USP Class VI represents one of the most stringent biocompatibility classifications defined by the United States Pharmacopeia (USP). Materials evaluated under this standard must pass a series of comprehensive biological tests demonstrating that they do not cause toxic reactions or long-term adverse effects when in contact with biological systems or living tissues.

For polystyrene used in cell factory, compliance with USP Class VI confirms that the material will not release harmful chemicals that could affect cell viability or product integrity during culture. These tests are designed to verify low toxicity, minimal irritation, and biological safety under intended use conditions.

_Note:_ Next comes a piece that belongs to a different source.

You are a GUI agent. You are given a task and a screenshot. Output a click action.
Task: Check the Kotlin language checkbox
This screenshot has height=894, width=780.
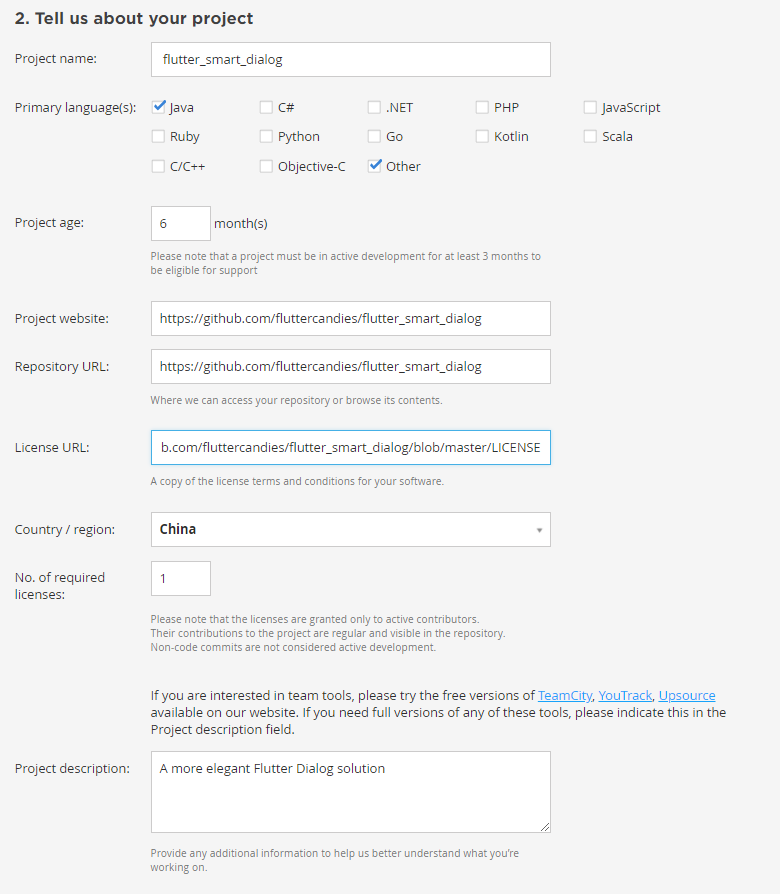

Typical evaluations include implantation tests and intracutaneous injection tests, which assess material responses under direct biological exposure. In addition, materials are tested under extreme conditions, such as prolonged contact with culture media and exposure to varying temperature and humidity levels, to ensure stability and safety throughout the manufacturing process.

Closed System Cell Factory with Tube

3. Scope and Significance of USP Class VI Standards

USP Class VI certification is a systematic and comprehensive biocompatibility assessment covering multiple biological safety parameters. To obtain this certification, materials must pass a series of biological response tests, including implantation and injection studies, to observe any adverse reactions in living systems.

For cell factory raw materials, polystyrene must not only demonstrate non-toxicity but also be validated through cell-contact and culture-based evaluations, ensuring no negative impact on cell growth or culture performance. Furthermore, USP Class VI standards require materials to exhibit low bioaccumulation potential, ensuring that long-term use does not pose risks to cells, products, or the environment.

Through these stringent evaluations, USP Class VI–compliant materials provide reliable assurance of safety, consistency, and suitability for advanced cell culture applications.

4. Importance of USP Class VI Compliance in Cell Factory Materials

Compliance with USP Class VI standards is essential for maintaining a safe and controlled cell culture environment in biopharmaceutical and vaccine production. As regulatory expectations and quality requirements continue to rise, manufacturers must ensure that all materials used in upstream cell culture processes meet strict safety and performance criteria.

Using USP Class VI–compliant raw materials helps minimize biological risks, reduce process variability, and improve overall production efficiency. For manufacturers, this compliance enhances product credibility, strengthens customer confidence, and supports long-term regulatory acceptance in global markets.

Cell Factory 40 Layers TC-treated

Conclusion

As a critical component of modern biopharmaceutical manufacturing, the cell factory relies heavily on the quality and safety of its raw materials. Polystyrene materials that comply with USP Class VI standards ensure a stable and biocompatible cell culture environment by preventing the release of harmful substances, supporting healthy cell growth, and maintaining product purity.

By adopting USP Class VI–compliant materials, Multilayer Cell Factory contribute to improved safety, consistency, and reliability in biologics and vaccine manufacturing, ultimately supporting the sustainable development of the biopharmaceutical industry.